TASK STATEMENT - In the entries below, find the line with "Given: Switch to" and the line with "Task: Select the Rect tool in scene overlay"; give again those lines and every line between them, exactly.

TASK DATA -
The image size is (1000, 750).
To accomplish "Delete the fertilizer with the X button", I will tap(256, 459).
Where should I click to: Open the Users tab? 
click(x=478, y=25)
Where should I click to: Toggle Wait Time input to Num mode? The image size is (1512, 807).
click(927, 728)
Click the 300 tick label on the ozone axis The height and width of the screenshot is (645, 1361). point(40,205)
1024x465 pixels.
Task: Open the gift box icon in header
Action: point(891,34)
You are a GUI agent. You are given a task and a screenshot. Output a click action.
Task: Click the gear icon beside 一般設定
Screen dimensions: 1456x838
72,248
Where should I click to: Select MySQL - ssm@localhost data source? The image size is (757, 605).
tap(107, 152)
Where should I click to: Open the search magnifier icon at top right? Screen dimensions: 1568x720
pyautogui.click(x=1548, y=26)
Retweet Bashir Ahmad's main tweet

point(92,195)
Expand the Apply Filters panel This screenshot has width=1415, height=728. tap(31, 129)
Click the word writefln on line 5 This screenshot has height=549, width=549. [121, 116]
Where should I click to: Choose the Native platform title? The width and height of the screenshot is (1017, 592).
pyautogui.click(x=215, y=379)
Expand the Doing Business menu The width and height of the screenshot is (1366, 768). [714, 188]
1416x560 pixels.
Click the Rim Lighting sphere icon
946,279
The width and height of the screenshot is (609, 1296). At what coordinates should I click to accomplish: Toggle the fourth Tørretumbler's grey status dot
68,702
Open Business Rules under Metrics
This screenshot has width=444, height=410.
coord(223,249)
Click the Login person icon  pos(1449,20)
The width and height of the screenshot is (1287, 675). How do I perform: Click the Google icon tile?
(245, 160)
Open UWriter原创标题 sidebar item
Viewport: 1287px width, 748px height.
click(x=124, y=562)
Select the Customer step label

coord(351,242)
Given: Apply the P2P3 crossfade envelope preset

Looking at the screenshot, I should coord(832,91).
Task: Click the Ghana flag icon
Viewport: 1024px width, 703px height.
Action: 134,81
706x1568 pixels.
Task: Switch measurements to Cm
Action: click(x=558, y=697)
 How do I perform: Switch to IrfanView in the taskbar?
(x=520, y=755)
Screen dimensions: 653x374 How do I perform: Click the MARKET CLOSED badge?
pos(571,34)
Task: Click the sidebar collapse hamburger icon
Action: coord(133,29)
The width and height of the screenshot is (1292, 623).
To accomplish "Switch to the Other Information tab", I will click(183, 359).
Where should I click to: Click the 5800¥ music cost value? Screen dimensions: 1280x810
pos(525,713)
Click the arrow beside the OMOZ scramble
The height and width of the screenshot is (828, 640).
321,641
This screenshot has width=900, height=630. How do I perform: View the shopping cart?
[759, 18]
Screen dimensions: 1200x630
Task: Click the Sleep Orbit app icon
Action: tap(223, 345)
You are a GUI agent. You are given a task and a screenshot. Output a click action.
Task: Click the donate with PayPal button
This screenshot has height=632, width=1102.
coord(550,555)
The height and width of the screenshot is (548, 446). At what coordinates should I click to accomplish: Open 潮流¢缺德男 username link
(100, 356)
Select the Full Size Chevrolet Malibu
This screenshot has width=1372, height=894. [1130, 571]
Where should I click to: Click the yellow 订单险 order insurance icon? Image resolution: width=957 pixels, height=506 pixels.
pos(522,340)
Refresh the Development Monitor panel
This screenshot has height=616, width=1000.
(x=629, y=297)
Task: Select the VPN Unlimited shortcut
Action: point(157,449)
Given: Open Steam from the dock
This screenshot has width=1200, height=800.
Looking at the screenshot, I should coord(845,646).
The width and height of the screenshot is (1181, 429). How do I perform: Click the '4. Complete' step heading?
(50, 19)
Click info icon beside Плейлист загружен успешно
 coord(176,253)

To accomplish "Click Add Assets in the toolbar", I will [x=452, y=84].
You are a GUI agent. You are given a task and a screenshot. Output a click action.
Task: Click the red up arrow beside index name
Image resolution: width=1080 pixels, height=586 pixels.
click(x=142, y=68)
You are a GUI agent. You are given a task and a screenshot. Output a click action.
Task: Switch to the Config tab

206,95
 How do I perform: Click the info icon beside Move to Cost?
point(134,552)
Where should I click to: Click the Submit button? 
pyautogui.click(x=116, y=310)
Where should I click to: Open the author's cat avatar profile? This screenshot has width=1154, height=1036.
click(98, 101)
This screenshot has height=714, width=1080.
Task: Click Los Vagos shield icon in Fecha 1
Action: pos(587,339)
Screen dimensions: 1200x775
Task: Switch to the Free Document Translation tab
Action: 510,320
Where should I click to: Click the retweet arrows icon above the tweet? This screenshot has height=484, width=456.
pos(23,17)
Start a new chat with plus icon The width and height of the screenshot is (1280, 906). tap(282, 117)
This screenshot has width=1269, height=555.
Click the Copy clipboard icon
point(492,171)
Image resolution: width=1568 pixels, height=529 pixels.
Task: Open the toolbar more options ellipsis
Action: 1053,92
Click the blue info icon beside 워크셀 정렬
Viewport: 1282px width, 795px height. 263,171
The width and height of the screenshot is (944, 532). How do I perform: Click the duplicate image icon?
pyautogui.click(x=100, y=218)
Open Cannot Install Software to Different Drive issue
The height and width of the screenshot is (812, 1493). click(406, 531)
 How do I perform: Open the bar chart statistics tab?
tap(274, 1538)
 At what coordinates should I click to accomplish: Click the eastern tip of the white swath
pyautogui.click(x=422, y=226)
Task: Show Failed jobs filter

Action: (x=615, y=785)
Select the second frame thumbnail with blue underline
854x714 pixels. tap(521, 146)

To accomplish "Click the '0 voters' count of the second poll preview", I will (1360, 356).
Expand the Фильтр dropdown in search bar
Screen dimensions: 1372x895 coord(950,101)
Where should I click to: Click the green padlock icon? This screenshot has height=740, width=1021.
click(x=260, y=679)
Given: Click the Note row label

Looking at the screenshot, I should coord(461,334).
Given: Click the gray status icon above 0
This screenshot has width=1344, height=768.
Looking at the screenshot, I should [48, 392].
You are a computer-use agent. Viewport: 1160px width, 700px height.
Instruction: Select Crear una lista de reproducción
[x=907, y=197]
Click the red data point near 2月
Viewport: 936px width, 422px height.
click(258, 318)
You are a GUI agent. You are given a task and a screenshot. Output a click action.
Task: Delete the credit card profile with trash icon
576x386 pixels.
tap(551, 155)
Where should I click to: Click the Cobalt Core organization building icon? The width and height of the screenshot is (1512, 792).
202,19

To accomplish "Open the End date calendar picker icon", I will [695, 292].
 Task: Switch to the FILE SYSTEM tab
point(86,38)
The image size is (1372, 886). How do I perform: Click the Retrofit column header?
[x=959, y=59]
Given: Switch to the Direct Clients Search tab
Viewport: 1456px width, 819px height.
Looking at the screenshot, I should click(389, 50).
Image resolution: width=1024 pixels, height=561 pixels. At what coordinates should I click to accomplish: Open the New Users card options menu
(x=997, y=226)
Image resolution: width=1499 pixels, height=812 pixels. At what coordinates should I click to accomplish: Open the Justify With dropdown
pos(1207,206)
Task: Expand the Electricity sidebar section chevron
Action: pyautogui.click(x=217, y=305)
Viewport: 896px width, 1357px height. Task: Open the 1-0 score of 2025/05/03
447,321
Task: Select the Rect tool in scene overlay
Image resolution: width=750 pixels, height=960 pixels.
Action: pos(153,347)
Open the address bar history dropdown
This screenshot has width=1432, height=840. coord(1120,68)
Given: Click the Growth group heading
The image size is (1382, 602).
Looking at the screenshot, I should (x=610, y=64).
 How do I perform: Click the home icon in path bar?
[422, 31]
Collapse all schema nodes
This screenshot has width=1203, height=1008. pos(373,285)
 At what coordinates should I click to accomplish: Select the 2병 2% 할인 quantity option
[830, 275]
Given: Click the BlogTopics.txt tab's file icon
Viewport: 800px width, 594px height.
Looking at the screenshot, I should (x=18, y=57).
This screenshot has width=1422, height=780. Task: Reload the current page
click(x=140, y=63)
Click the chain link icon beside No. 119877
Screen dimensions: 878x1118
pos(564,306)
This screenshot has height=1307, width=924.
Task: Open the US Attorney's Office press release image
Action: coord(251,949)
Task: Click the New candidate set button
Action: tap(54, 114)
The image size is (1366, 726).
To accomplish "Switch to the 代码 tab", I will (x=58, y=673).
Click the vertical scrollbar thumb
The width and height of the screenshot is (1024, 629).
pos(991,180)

EXERCISE RESPONSE -
Given: Switch to the Direct Clients Search tab
Viewport: 1456px width, 819px height.
Looking at the screenshot, I should click(389, 50).
Image resolution: width=1024 pixels, height=561 pixels. At what coordinates should I click to accomplish: Open the New Users card options menu
(x=997, y=226)
Image resolution: width=1499 pixels, height=812 pixels. At what coordinates should I click to accomplish: Open the Justify With dropdown
pos(1207,206)
Task: Expand the Electricity sidebar section chevron
Action: pyautogui.click(x=217, y=305)
Viewport: 896px width, 1357px height. Task: Open the 1-0 score of 2025/05/03
447,321
Task: Select the Rect tool in scene overlay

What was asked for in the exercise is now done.